_WHAT NEEDS TO BE DONE:_ The line that contains "You are a GUI" and all lines following it to the end of the data below: set these down exactly, and nothing besides.

_DATA FOR THE TASK:_

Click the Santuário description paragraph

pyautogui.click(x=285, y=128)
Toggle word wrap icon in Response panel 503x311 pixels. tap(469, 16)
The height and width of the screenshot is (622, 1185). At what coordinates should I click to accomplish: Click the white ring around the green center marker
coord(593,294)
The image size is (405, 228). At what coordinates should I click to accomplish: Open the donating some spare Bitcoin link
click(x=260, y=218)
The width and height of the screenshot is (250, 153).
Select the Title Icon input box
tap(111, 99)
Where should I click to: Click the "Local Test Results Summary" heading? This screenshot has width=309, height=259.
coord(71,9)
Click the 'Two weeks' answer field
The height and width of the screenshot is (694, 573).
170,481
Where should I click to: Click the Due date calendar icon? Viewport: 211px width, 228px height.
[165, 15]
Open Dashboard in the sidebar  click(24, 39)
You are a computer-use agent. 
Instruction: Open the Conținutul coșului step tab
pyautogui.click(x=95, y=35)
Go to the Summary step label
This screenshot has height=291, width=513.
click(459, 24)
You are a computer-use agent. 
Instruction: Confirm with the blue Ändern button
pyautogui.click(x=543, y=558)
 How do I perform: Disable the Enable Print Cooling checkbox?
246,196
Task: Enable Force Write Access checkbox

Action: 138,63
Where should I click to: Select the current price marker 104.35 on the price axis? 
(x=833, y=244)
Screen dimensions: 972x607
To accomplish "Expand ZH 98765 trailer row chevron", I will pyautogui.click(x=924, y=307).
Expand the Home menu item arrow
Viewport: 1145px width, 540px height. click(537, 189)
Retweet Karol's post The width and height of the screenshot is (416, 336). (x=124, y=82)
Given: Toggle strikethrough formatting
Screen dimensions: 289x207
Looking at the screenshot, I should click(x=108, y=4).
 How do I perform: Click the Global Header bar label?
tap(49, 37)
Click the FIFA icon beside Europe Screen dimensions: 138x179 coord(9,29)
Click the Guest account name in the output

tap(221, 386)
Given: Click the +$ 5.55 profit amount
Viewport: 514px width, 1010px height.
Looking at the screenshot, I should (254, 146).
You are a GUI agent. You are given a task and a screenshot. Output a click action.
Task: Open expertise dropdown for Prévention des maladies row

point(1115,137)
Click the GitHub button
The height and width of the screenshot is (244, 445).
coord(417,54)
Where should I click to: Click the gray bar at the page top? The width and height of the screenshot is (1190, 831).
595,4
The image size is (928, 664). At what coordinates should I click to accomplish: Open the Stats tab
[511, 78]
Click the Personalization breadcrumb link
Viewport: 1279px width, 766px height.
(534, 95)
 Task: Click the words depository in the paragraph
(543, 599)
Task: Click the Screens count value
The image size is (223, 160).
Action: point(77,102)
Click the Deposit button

_WRITTEN RESPONSE:_
You are a GUI agent. You are given a task and a screenshot. Output a click action.
Task: Open expertise dropdown for Prévention des maladies row

point(1115,137)
Click the GitHub button
The height and width of the screenshot is (244, 445).
coord(417,54)
Where should I click to: Click the gray bar at the page top? The width and height of the screenshot is (1190, 831).
595,4
The image size is (928, 664). At what coordinates should I click to accomplish: Open the Stats tab
[511, 78]
Click the Personalization breadcrumb link
Viewport: 1279px width, 766px height.
(534, 95)
 Task: Click the words depository in the paragraph
(543, 599)
Task: Click the Screens count value
The image size is (223, 160).
Action: point(77,102)
Click the Deposit button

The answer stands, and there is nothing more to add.